Developing and optimising a hydrogen economy in Europe’s Greater Region.
Industrial groups from France, Germany and Luxembourg have formed a European Economic Interest Grouping (EEIG).
Creos Deutschland, Encevo, GazelEnergie, GRTgaz, H2V, Hydrogène de France, SHS – Stahl- Holding-Saar GmbH and Steag GmbH have united to form a European Economic Interest Grouping (EEIG) known as “Grande Region Hydrogen” (GRH). The EEIG members have set themselves the individual and joint objective of establishing an integrated, closely networked cross-border hydrogen ecosystem for the whole Greater Region, connecting projects throughout the value chain, from production to transportation, delivery and consumption. The “Grande Region Hydrogen” initiative is made up of interdependent projects and will foster synergy.

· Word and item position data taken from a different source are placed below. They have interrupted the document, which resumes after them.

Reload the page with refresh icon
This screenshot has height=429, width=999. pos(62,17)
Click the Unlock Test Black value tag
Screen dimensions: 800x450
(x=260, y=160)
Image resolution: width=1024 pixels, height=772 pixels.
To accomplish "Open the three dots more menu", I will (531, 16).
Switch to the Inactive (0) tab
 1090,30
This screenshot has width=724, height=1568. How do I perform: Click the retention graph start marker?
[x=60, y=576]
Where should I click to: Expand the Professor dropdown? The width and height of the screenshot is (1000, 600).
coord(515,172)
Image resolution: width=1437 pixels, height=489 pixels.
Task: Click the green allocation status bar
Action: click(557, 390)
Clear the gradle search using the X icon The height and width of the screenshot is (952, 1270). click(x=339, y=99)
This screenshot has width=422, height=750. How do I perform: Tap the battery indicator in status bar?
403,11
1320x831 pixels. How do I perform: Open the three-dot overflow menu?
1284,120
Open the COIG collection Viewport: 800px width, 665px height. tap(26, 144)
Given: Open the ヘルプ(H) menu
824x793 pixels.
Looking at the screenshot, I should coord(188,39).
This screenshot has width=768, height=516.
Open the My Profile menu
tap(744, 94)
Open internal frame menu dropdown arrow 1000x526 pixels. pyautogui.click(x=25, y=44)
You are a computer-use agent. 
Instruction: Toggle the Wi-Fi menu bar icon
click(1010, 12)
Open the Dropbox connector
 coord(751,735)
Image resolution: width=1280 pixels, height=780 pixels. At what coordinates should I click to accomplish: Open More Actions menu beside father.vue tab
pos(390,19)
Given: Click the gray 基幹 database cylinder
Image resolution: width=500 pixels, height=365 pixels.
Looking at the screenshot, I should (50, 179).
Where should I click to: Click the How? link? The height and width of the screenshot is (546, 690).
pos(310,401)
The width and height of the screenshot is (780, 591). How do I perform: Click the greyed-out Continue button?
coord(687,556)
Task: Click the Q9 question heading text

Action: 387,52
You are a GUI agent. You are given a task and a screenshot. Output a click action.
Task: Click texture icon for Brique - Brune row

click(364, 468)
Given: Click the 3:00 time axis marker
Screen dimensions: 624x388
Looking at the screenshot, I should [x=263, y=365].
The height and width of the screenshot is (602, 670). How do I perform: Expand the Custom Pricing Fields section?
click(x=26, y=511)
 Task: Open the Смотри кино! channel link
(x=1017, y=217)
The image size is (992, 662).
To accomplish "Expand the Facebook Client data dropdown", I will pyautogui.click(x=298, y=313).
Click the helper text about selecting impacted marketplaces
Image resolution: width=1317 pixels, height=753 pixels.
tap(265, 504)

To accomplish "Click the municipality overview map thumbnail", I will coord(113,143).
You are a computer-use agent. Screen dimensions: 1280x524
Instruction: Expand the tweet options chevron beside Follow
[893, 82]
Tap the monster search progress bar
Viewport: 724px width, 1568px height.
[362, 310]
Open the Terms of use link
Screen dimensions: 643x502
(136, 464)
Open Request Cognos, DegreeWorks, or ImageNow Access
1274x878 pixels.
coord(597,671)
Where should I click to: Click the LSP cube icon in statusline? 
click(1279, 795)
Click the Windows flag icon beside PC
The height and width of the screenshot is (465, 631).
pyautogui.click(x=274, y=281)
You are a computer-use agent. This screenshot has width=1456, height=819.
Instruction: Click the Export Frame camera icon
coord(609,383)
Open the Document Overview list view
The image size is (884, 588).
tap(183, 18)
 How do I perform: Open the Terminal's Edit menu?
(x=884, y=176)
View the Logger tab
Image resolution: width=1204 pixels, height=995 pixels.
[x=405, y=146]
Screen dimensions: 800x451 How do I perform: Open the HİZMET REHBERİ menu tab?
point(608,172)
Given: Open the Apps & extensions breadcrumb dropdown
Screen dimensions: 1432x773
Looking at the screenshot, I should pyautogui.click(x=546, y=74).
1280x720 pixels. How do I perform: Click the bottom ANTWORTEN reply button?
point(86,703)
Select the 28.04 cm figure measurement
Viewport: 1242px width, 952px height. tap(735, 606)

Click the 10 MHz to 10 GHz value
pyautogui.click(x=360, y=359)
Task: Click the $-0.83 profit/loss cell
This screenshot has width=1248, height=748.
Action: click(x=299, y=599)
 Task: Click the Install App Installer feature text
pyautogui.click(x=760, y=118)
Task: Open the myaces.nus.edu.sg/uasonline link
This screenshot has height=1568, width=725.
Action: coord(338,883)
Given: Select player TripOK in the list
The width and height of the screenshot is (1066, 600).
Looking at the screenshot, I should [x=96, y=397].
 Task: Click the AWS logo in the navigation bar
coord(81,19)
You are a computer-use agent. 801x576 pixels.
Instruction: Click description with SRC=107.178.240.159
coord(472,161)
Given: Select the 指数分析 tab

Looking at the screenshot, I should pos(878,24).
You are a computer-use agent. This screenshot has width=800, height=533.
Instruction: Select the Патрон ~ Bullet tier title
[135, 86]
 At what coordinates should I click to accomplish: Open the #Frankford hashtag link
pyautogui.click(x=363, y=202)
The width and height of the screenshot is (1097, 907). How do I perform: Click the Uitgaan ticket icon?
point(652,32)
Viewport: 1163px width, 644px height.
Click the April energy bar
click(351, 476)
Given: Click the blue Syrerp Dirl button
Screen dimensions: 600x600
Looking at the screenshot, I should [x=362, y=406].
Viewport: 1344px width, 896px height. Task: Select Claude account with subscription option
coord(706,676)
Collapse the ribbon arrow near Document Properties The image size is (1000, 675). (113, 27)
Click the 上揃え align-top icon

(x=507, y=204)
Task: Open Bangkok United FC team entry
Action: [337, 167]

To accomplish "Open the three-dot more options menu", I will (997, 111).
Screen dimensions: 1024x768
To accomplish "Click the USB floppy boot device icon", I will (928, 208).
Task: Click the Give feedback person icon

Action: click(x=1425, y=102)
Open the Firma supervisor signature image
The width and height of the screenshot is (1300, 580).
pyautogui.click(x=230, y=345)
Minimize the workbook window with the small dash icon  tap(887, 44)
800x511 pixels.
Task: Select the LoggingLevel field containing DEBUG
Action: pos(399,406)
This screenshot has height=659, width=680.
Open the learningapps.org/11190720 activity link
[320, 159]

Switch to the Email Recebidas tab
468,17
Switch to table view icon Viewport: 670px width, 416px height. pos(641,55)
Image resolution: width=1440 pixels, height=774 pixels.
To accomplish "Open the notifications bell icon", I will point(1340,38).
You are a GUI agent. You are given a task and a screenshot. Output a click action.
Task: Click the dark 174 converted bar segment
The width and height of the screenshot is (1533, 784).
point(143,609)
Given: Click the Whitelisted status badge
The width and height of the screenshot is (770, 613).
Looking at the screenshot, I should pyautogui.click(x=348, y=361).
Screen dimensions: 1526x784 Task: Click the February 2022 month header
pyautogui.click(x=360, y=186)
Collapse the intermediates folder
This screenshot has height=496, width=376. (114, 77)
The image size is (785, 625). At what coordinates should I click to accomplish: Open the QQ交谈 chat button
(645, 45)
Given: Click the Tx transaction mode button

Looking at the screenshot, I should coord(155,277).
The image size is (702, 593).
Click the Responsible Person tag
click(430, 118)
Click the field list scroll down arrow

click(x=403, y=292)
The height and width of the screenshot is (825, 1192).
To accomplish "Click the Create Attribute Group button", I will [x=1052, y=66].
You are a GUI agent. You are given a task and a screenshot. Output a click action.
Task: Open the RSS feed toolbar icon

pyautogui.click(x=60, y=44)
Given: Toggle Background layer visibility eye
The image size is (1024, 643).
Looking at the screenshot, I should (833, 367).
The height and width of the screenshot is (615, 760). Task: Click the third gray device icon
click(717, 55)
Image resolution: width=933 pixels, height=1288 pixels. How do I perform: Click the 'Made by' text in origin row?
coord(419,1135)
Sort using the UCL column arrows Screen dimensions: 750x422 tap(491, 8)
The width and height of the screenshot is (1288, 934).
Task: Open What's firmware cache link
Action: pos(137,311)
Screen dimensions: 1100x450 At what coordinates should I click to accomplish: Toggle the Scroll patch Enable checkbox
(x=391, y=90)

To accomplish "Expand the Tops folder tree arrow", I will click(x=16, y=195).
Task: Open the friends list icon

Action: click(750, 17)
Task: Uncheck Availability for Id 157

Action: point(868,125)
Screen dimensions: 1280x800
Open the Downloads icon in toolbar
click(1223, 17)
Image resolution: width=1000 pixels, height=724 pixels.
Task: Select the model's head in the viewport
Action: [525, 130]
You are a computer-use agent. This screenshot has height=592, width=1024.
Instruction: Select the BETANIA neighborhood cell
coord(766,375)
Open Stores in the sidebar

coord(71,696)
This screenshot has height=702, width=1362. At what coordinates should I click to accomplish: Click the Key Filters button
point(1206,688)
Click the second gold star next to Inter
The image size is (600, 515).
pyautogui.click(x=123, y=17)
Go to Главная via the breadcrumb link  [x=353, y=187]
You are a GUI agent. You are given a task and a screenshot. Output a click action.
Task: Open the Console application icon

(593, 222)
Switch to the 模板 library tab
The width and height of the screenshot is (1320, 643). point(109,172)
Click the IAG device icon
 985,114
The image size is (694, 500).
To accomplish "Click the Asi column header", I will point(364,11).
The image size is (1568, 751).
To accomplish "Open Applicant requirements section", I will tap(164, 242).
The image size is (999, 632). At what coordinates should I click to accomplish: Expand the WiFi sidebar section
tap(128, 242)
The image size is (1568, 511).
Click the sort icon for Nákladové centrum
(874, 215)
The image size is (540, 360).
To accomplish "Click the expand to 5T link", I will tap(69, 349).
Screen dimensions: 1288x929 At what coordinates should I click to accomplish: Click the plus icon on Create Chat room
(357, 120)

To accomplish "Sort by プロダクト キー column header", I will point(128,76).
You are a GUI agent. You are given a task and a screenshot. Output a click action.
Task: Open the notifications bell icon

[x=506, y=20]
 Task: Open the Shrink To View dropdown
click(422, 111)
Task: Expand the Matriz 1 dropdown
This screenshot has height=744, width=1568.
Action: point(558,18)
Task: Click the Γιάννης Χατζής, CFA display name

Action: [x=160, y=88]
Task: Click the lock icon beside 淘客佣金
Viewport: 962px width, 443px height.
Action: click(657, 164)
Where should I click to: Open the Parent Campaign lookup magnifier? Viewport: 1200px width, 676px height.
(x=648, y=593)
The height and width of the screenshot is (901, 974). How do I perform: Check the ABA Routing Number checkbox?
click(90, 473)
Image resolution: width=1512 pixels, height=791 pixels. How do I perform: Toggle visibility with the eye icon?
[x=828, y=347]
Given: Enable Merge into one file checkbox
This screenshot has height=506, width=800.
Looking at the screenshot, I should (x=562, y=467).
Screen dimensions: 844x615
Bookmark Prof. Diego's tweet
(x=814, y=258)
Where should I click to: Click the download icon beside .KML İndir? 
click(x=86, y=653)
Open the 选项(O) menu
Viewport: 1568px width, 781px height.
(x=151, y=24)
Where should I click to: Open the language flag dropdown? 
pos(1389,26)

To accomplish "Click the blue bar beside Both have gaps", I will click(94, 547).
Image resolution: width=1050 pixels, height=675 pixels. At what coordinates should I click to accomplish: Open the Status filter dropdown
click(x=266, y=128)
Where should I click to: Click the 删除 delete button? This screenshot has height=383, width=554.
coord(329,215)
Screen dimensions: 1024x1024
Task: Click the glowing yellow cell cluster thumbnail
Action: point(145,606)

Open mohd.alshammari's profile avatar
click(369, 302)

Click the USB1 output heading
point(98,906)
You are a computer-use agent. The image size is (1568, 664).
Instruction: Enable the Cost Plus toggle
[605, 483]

The scope currently encompasses the federal state of Saarland (Germany), Lorraine (in France’s Grand-Est region) and the Grand Duchy of Luxembourg. The objective is to develop and optimise an integrated hydrogen economy by taking advantage of the favourable conditions in those regions.
Environmental impact
The GRH will contribute to the decarbonisation of the steel industry and transport sector, in accordance with the targets set by the European Commission and the Green Deal to achieve carbon neutrality by 2050, with the ecosystem due to reduce CO2 emissions by over 980,000 tonnes a year by 2030.
Social impact
The GRH initiative will also allow transformation of the Carling/Saint-Avold and Völklingen hubs, for them to move to the mass production of hydrogen through electrolysis, thus providing new stimulus at the very heart of Europe. It is expected that over 140 new direct jobs and 230 indirect jobs will be created, entailing the development of university research programmes and courses with a vocational focus.
Economic impact
Lastly, GRH projects will contribute to the region’s economic growth and enhance its appeal, with significant investments (over €600 million for the production facilities and transport infrastructure) to produce up to 61,000 tonnes of hydrogen a year. The transport infrastructure as a whole will generate economic gains by optimising the match between supply and demand as new links open up. This effect of scale will help cut the end cost of renewable hydrogen, which is an important stage in the development of a European market for hydrogen.
The GRH initiative will also help boost the appeal of this cross-border region as it has the potential to open up a new chapter for industry in the post-coal era, based on competitively priced green energy.